▸ **What is expected**: For the entries below, print exactly the lines between the line holding "Grants (451, 1692)" and the line holding "[Facebook] (127, 667)", inclusive, and nothing else.

────────────────

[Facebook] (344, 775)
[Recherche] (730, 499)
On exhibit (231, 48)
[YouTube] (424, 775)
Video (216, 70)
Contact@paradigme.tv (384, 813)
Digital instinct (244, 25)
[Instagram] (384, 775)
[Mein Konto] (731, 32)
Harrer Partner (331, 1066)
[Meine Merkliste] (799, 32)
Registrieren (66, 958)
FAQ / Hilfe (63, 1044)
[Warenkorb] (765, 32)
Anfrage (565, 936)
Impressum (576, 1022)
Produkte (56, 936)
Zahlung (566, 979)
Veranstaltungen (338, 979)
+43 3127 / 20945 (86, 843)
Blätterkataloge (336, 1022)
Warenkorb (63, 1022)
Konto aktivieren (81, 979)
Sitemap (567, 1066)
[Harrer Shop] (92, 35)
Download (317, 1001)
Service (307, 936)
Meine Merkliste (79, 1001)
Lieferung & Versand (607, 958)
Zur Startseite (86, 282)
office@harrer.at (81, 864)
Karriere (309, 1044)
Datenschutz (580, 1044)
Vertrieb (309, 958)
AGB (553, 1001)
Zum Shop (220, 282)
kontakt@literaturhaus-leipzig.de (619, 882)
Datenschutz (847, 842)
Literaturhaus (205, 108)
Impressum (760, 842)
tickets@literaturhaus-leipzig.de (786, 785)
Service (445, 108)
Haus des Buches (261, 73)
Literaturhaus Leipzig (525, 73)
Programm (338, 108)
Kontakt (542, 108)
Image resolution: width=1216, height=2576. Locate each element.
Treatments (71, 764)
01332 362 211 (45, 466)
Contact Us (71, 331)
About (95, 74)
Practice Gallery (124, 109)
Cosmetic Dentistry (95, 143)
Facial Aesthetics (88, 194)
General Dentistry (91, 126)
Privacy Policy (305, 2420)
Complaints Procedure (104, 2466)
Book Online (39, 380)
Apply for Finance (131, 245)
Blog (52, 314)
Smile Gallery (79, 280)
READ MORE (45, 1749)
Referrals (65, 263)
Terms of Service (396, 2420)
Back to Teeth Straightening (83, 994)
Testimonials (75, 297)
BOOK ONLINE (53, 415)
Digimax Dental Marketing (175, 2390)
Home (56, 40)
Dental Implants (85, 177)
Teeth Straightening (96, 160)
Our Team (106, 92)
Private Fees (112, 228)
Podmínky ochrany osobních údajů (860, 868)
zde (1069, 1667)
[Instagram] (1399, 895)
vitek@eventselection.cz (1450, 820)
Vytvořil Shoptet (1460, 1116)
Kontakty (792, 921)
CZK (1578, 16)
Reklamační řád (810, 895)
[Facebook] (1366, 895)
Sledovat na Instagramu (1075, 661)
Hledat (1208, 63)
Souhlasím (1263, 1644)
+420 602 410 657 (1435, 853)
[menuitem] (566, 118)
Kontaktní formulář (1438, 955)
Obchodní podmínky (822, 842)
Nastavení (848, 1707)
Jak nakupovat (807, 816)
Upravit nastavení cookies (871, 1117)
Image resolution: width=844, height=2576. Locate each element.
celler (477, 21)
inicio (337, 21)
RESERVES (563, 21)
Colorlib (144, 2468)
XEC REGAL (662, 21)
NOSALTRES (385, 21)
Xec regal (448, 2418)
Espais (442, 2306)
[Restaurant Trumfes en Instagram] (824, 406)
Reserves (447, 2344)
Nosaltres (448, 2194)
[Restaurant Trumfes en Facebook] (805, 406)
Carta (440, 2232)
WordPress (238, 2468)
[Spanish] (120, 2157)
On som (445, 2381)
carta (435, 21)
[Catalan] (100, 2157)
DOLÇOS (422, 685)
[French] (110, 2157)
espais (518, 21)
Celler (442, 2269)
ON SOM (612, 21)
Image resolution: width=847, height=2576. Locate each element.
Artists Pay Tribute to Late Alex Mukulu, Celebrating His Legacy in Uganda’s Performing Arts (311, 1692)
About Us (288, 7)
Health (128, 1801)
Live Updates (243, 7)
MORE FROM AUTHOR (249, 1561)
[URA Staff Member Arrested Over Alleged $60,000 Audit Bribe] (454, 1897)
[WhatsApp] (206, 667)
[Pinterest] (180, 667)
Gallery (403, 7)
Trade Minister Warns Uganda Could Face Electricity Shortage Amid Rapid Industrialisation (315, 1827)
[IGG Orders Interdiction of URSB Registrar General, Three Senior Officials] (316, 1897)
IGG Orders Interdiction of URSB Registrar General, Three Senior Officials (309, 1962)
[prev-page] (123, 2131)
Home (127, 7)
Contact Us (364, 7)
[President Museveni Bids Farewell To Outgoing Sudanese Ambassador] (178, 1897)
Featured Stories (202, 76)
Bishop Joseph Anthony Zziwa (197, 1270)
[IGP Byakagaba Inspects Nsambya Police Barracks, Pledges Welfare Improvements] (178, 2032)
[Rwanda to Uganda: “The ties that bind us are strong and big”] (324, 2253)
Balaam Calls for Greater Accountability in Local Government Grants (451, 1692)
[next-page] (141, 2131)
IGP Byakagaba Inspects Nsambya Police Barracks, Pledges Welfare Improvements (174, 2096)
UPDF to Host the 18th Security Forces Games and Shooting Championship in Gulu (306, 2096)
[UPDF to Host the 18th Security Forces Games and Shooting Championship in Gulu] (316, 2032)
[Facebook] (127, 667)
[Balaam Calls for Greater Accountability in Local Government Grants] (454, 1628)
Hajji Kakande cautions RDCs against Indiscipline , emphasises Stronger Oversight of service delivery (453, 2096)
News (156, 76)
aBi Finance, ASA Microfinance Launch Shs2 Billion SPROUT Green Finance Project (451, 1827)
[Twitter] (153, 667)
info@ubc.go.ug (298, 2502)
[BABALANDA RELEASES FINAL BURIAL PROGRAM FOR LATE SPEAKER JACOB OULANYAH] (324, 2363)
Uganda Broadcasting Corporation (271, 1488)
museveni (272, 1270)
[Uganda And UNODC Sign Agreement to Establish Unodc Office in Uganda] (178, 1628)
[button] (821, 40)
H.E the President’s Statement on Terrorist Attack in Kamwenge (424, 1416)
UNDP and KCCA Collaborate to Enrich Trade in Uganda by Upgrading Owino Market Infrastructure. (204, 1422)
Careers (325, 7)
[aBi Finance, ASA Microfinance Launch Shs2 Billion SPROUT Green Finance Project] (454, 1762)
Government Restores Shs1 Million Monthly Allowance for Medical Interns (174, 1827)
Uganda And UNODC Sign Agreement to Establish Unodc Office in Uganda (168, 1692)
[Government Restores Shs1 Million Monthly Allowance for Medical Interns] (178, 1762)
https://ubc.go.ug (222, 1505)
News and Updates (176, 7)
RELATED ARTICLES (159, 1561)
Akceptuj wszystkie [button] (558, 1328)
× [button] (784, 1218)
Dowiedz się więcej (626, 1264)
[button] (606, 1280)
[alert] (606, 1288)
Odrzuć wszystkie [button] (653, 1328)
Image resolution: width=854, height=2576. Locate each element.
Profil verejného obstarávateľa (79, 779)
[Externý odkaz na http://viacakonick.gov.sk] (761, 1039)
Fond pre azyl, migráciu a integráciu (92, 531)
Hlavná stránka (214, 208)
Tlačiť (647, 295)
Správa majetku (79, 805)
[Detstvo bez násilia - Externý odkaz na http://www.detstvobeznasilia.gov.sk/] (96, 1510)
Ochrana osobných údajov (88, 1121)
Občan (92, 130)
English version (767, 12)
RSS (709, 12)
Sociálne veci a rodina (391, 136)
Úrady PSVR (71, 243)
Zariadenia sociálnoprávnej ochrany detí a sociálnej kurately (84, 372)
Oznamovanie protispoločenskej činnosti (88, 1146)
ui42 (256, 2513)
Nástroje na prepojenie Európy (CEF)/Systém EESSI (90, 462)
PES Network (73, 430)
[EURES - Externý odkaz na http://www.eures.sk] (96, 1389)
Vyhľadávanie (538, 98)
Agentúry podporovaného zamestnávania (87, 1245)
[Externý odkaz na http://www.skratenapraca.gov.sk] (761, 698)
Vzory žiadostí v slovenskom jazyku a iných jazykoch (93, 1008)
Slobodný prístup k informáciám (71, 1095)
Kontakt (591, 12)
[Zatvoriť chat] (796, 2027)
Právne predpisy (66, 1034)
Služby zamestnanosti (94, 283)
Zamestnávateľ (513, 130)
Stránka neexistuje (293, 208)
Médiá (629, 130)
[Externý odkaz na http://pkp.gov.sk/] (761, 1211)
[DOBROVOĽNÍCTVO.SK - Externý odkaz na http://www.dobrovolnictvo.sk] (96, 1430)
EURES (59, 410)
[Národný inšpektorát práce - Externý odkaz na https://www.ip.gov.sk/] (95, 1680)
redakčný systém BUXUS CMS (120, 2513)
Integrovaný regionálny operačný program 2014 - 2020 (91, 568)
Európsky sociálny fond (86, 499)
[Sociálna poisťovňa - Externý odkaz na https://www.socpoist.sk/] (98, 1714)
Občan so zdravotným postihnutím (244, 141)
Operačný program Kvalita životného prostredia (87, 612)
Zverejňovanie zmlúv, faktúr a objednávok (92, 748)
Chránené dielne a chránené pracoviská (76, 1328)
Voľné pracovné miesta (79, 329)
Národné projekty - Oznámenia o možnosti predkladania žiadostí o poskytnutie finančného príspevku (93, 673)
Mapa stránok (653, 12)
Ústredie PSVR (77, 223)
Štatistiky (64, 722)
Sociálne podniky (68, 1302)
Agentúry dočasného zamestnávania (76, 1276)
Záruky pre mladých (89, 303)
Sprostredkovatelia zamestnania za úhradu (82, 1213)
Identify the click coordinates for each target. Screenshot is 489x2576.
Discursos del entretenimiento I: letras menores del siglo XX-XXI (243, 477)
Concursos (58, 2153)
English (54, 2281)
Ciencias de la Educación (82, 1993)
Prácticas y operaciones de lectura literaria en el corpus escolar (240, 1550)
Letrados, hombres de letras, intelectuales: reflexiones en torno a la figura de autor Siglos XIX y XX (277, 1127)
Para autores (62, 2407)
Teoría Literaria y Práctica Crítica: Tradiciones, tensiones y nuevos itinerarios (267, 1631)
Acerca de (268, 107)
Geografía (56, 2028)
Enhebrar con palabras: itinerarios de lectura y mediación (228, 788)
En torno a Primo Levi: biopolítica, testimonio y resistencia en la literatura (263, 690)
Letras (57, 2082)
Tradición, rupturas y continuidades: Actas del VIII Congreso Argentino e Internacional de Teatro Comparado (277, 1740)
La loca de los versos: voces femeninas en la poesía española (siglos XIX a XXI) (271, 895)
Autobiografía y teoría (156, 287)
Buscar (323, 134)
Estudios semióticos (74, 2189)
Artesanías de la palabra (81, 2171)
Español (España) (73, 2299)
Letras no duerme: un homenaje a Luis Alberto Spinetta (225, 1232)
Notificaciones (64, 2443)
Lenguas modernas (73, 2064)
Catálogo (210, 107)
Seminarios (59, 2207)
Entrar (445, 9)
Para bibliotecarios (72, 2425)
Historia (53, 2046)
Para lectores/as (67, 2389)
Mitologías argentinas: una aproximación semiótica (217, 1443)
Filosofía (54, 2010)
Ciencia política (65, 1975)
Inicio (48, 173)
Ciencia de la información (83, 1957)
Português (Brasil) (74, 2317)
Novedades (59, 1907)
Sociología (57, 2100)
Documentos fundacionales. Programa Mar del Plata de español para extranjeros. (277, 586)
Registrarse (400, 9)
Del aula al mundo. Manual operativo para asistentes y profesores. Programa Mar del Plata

────────────────

▸ **Response**:
Balaam Calls for Greater Accountability in Local Government Grants (451, 1692)
[next-page] (141, 2131)
IGP Byakagaba Inspects Nsambya Police Barracks, Pledges Welfare Improvements (174, 2096)
UPDF to Host the 18th Security Forces Games and Shooting Championship in Gulu (306, 2096)
[UPDF to Host the 18th Security Forces Games and Shooting Championship in Gulu] (316, 2032)
[Facebook] (127, 667)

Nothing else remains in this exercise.